I suspect that either my custom model is not constructed correctly, or there might be an issue with my training loop. I would appreciate any insights or suggestions you may have

class CustomModel(torch.nn.Module):
  def __init__(self, pretrained_model, config):
    super(CustomModel, self).__init__()
    self.transformer = pretrained_model
    self.config = config

    self.ffn1 = torch.nn.Sequential(
        torch.nn.Linear(self.config.vocab_size, self.config.n_embd),
        torch.nn.GELU(),
        torch.nn.Linear(self.config.n_embd, self.config.n_embd)
    )
    self.layer_norm1 = torch.nn.LayerNorm(self.config.n_embd)

    self.ffn2 = torch.nn.Sequential(
        torch.nn.Linear(self.config.n_embd, 2*self.config.n_embd),
        torch.nn.GELU(),
        torch.nn.Linear(2*self.config.n_embd, self.config.n_embd)
    )
    self.layer_norm2 = torch.nn.LayerNorm(self.config.n_embd)

    self.Linear = torch.nn.Linear(self.config.n_embd, self.config.vocab_size)

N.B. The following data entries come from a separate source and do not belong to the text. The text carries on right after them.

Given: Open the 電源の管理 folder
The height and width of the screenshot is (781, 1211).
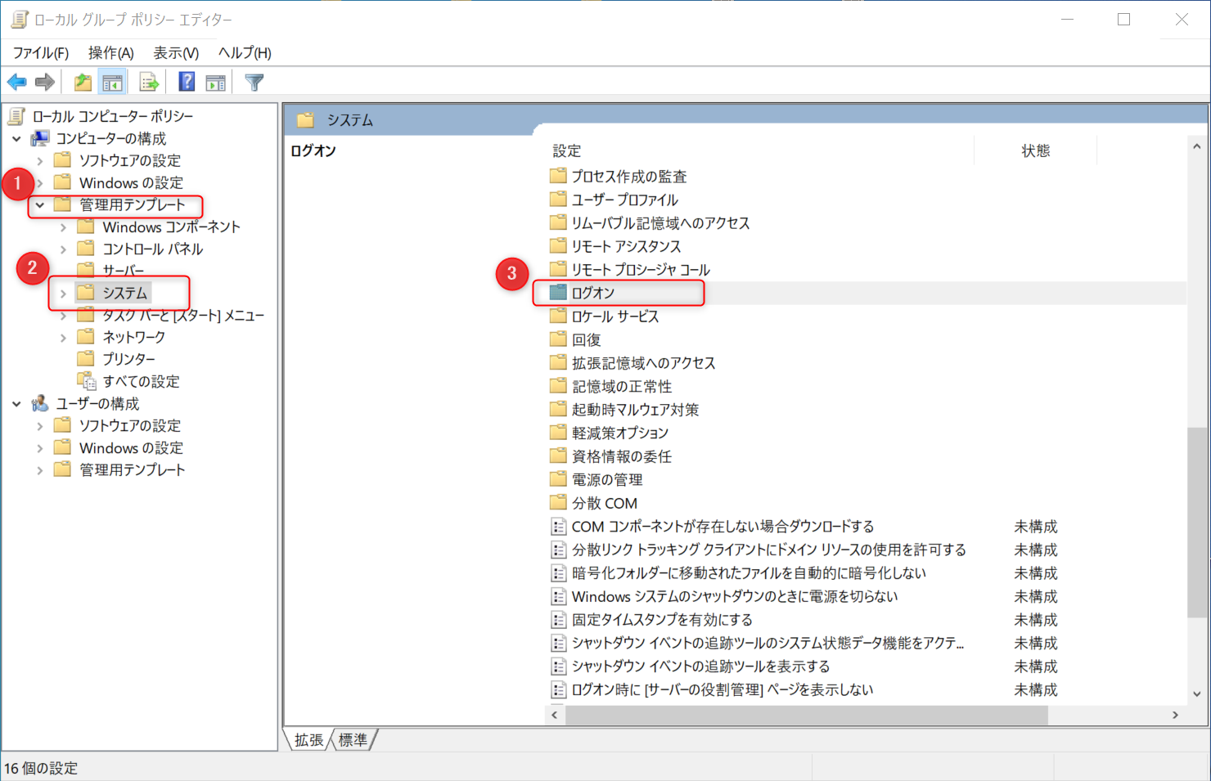Looking at the screenshot, I should pos(606,478).
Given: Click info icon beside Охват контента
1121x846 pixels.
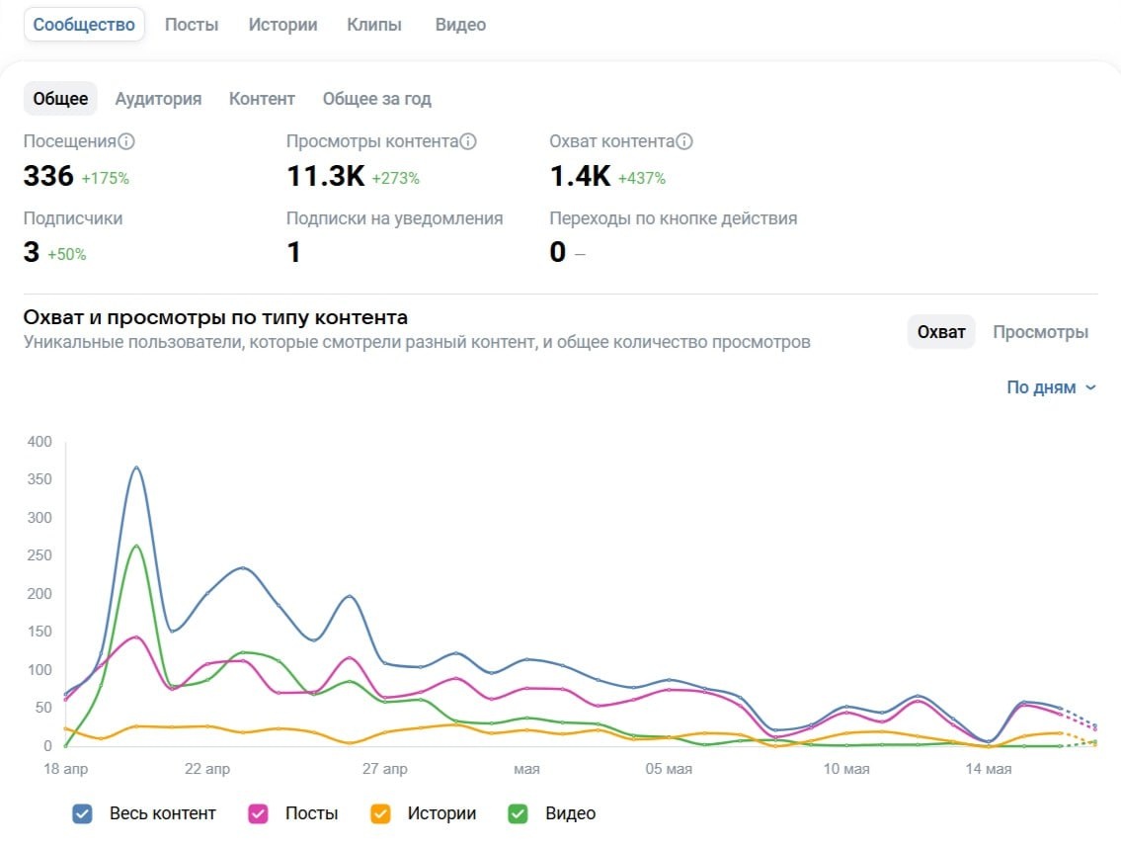Looking at the screenshot, I should point(684,141).
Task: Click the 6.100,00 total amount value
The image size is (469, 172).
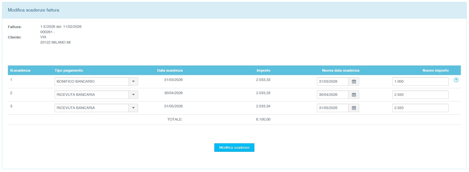Action: tap(263, 119)
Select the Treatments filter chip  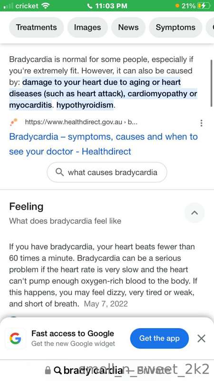37,28
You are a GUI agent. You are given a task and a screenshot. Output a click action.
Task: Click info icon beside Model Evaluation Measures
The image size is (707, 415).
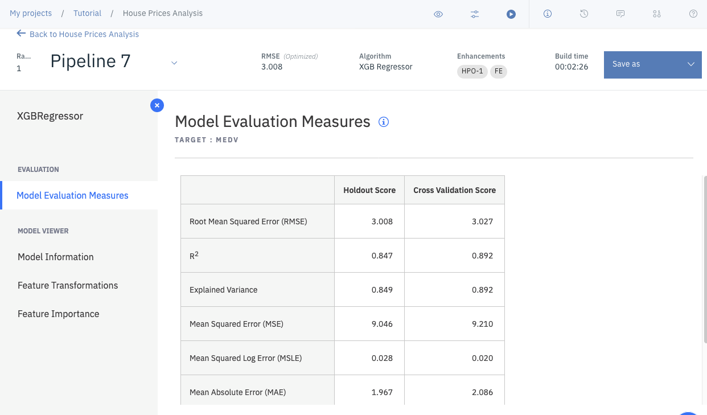[x=384, y=122]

  def forward(self, input_ids, attention_mask=None, token_type_ids=None):
    outputs = self.transformer(input_ids, attention_mask=attention_mask, token_type_ids=token_type_ids)

    hidden_states = self.ffn1(outputs.logits)
    hidden_states = self.layer_norm1(hidden_states)

    hidden_states = self.ffn2(hidden_states)
    hidden_states = self.layer_norm2(hidden_states)

    logits = self.Linear(hidden_states)

    return logits

The training loop:

epochs=3
step = 0
model.train()
total_loss = 0.

for epoch in range(epochs):
  train_loader = tqdm(train_loader, total=len(train_loader))

  # I also applied gradual unfreezing
  if epoch < 2:
    for param in model.transformer.parameters():
      param.requires_grad = False
  else:
    for param in model.transformer.parameters():
      param.requires_grad = True

  for batch in train_loader:
    input_ids, attention_mask, token_type_ids, targets = batch

    input_ids = input_ids.to(device)
    targets = targets.to(device)

    optimizer.zero_grad()
    outputs = model(input_ids)
    loss = criterion(outputs.view(-1, config.vocab_size), targets.view(-1))
    loss.backward()
    optimizer.step()
    scheduler.step()
    total_loss += loss.item()
    train_loader.set_description(f"Epoch {epoch+1}")
    train_loader.set_postfix(loss=loss.item())